_Extrait du document:_
L’allergie peut prêter à sourire. Mais chez les allergologues, le phénomène est pris au sérieux. Aussi stupéfiant que cela puisse paraître, le cannabis peut provoquer des réactions allergiques. Si les symptômes sont courants, le diagnostic l’est moins. Et pour cause : dans l’immense majorité des pays du monde, la consommation est interdite.
Cette illégalité pose de nombreux problèmes aux spécialistes mais elle pourrait se résoudre. Le candidat d'En Marche ! Emmanuel Macron, présent au second tour de l'élection présidentielle, est favorable à la dépénalisation de cette substance. L'allergie va-t-elle exploser ? Elle est en tout cas en plein développement. Les allergologues ont fait le point sur le sujet lors du Congrès Francophone d’Allergologie qui se tient du 25 au 28 avril au Palais des Congrès de la Porte Maillot (Paris).

_Données de l'exercice:_
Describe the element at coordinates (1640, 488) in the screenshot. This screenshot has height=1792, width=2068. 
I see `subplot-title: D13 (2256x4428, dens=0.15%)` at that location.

_Travail demandé:_
(1) Reproduisez fidèlement le passage sur l'allergie au cannabis, en commençant par « L’allergie peut prêter » et en poursuivant jusqu'à « consommation est interdite. ».
(2) D'après le passage sur l'allergie au cannabis, en quel lieu se tient le Congrès Francophone d'Allergologie ?
(3) Indiquez si chacune des affirmations suivantes est conforme au passage sur l'allergie au cannabis, en citant à l'appui les mots décisifs du texte : (a) le cannabis peut provoquer des réactions allergiques ; (b) le diagnostic de cette allergie est plus courant que ses symptômes ; (c) Emmanuel Macron est opposé à la dépénalisation du cannabis.
Appuyez-vous exclusivement sur le passage sur l'allergie au cannabis.

_Réponses par point:_
(1)
L’allergie peut prêter à sourire. Mais chez les allergologues, le phénomène est pris au sérieux. Aussi stupéfiant que cela puisse paraître, le cannabis peut provoquer des réactions allergiques. Si les symptômes sont courants, le diagnostic l’est moins. Et pour cause : dans l’immense majorité des pays du monde, la consommation est interdite.

(2) Au Palais des Congrès de la Porte Maillot, à Paris.

(3)
(a) Oui : « le cannabis peut provoquer des réactions allergiques ».
(b) Non : « Si les symptômes sont courants, le diagnostic l’est moins. »
(c) Non : « est favorable à la dépénalisation de cette substance ».